• **WHAT YOU WILL DO**: Pull out every line of the listing that contains the string "star", copying each one in full. Case counts.

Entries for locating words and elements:
—————

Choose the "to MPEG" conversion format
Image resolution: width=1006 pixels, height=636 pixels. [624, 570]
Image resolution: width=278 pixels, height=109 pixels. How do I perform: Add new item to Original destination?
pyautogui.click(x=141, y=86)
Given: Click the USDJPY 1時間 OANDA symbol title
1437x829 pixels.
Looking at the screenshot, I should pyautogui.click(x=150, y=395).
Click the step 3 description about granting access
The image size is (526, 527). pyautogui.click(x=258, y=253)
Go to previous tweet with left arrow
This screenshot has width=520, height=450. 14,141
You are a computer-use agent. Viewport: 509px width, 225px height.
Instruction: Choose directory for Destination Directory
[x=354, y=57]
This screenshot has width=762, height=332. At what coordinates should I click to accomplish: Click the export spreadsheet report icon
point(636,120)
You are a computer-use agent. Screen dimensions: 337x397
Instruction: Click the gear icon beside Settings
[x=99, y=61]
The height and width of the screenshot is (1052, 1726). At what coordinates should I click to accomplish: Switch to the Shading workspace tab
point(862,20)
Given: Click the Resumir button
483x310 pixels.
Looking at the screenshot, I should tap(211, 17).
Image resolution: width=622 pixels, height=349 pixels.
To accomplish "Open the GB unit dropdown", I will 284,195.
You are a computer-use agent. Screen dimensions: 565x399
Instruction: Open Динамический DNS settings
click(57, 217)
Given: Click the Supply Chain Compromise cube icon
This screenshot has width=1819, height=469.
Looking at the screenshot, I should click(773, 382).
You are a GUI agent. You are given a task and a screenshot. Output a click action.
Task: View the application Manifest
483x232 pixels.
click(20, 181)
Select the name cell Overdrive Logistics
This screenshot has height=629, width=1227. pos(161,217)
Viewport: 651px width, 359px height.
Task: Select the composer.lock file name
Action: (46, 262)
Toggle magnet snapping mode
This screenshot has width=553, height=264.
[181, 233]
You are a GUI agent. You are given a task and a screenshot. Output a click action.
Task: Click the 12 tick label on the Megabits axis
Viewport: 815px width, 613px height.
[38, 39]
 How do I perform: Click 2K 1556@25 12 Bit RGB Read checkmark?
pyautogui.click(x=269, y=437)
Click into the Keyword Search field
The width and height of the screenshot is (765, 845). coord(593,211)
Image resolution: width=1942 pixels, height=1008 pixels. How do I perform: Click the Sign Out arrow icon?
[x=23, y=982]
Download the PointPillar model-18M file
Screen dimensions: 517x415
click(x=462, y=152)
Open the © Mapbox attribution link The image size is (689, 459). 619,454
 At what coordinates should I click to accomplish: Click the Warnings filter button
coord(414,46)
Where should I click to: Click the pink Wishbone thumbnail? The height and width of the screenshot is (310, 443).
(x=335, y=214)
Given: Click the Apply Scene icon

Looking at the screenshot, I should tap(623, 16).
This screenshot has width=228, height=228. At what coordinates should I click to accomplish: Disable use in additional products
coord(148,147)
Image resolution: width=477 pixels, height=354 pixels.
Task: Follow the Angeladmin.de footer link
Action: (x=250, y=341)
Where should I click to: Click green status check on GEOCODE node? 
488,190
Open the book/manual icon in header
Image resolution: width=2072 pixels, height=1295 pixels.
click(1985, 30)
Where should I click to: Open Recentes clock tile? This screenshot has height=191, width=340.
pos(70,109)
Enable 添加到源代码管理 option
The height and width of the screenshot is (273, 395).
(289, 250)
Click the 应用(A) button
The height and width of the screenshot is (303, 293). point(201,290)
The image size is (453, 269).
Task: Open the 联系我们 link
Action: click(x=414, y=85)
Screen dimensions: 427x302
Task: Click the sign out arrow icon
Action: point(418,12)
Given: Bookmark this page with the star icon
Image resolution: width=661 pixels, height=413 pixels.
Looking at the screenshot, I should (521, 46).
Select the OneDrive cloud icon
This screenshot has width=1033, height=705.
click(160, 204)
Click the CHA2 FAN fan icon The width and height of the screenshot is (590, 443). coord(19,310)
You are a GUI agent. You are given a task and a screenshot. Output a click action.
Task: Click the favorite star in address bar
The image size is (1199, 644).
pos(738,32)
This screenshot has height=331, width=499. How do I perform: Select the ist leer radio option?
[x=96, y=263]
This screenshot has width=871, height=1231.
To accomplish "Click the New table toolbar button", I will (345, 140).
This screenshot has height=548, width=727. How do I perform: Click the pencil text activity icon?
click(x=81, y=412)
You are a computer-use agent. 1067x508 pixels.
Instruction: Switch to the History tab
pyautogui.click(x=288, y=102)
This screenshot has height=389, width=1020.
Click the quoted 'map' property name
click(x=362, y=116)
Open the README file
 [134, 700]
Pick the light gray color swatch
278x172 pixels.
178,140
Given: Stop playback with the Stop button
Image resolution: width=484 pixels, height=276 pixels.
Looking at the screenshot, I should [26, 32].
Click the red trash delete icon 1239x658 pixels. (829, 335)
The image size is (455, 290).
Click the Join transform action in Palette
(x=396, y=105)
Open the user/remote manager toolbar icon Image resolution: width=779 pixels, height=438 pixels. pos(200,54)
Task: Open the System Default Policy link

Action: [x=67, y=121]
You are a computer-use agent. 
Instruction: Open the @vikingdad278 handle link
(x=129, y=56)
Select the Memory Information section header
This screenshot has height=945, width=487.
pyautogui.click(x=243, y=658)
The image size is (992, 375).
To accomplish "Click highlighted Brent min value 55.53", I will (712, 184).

—————

• **CORRECT OUTPUT**:
Given: Bookmark this page with the star icon
Task: Click the favorite star in address bar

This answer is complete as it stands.